Exercise description: Return exactly those lines of the material below that fall between the line holding "Open end date picker via 选择" and the line holding "Screen dimensions: 680x382", inclusive.
==== Provided data
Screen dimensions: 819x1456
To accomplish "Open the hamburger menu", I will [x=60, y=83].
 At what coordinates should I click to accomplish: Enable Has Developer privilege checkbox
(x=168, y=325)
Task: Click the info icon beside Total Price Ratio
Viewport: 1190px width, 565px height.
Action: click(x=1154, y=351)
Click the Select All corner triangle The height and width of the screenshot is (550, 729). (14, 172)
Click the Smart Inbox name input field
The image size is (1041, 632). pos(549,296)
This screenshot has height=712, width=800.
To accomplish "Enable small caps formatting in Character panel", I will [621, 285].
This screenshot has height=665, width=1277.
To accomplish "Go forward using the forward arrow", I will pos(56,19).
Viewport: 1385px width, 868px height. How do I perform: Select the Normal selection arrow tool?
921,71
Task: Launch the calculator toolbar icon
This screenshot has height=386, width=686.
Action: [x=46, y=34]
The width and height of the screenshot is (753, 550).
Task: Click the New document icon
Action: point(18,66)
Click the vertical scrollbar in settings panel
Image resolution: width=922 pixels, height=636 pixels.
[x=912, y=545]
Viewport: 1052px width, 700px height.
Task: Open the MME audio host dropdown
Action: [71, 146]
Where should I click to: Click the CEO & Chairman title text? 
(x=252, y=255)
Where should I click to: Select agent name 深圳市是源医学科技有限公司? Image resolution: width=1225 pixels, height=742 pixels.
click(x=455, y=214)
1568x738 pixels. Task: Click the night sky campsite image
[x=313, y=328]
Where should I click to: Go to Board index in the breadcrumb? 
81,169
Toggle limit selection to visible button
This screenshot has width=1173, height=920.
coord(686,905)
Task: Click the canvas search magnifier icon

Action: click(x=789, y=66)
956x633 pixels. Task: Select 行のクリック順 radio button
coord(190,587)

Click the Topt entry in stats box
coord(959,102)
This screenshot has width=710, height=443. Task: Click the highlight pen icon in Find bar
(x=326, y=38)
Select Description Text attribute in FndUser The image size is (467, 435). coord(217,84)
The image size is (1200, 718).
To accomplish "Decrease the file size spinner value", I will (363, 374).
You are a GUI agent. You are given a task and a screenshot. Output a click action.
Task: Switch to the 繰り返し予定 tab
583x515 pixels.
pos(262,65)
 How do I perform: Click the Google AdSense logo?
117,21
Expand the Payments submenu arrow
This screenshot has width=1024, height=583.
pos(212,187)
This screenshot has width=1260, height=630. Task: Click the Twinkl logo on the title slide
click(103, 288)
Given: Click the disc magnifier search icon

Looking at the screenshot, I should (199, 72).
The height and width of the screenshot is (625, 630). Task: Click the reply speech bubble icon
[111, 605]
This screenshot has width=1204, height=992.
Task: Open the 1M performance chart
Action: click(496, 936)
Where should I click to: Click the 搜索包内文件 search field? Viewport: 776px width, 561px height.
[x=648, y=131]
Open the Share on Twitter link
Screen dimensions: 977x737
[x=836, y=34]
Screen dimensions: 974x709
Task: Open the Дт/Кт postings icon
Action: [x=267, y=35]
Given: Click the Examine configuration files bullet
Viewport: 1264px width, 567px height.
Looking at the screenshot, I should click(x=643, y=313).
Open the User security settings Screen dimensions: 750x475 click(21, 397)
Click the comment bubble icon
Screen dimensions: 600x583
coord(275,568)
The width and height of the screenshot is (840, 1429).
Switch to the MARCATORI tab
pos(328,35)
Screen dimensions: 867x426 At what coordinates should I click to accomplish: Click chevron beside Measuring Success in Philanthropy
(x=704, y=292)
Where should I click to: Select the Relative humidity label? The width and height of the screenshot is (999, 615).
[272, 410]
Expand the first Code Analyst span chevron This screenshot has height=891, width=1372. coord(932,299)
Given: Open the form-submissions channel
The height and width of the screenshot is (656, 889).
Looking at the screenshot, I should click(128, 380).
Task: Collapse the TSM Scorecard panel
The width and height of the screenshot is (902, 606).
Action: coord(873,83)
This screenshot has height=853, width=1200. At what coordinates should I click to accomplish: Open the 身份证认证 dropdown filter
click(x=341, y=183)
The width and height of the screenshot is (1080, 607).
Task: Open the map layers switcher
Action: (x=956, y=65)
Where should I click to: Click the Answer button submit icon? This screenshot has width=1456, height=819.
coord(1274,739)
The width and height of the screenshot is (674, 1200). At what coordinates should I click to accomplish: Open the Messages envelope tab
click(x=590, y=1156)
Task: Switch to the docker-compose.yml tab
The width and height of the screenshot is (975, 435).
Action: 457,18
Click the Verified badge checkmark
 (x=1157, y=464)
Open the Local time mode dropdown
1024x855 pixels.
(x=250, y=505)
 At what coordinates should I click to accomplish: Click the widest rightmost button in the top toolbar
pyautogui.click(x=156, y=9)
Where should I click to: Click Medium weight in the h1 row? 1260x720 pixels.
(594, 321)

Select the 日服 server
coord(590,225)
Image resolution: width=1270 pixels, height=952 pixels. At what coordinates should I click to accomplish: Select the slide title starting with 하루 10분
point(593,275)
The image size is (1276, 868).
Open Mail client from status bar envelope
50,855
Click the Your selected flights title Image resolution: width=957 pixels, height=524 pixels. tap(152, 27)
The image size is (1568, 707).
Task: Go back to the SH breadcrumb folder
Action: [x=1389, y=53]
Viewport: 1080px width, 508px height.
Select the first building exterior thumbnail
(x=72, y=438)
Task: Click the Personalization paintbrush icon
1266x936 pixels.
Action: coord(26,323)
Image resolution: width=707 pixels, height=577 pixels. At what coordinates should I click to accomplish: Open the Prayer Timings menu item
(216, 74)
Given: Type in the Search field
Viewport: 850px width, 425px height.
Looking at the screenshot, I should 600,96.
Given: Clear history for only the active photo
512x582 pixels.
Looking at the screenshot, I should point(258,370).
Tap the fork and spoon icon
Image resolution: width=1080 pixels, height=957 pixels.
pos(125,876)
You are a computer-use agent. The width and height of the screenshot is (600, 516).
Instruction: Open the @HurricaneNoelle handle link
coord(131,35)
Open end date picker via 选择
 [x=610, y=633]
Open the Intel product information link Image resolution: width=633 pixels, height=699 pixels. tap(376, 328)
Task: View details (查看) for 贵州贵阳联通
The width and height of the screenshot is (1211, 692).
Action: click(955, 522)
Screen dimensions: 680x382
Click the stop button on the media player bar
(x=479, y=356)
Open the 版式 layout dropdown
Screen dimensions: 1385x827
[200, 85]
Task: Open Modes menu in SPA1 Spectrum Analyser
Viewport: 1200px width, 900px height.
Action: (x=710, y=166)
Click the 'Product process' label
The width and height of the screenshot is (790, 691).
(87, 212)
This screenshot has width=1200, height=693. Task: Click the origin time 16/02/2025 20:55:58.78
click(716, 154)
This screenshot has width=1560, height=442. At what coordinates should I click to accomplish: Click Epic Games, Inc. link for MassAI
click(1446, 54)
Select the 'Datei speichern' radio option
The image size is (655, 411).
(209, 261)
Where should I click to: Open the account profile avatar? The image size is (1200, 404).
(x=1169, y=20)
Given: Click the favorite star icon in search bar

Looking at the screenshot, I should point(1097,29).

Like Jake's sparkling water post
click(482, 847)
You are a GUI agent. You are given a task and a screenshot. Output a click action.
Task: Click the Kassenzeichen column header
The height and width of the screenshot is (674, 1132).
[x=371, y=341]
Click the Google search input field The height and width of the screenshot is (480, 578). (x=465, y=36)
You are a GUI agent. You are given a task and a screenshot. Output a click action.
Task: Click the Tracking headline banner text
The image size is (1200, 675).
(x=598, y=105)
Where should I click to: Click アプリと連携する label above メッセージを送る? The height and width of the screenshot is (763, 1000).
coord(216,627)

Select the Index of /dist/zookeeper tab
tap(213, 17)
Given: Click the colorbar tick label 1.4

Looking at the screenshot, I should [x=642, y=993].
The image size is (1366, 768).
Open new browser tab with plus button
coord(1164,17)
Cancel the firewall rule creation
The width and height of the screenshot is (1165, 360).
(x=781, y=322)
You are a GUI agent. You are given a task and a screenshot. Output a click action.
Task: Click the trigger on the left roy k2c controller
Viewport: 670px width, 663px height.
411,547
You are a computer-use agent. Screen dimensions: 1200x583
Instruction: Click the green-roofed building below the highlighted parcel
========
Finished task:
Open end date picker via 选择
 [x=610, y=633]
Open the Intel product information link Image resolution: width=633 pixels, height=699 pixels. tap(376, 328)
Task: View details (查看) for 贵州贵阳联通
The width and height of the screenshot is (1211, 692).
Action: click(955, 522)
Screen dimensions: 680x382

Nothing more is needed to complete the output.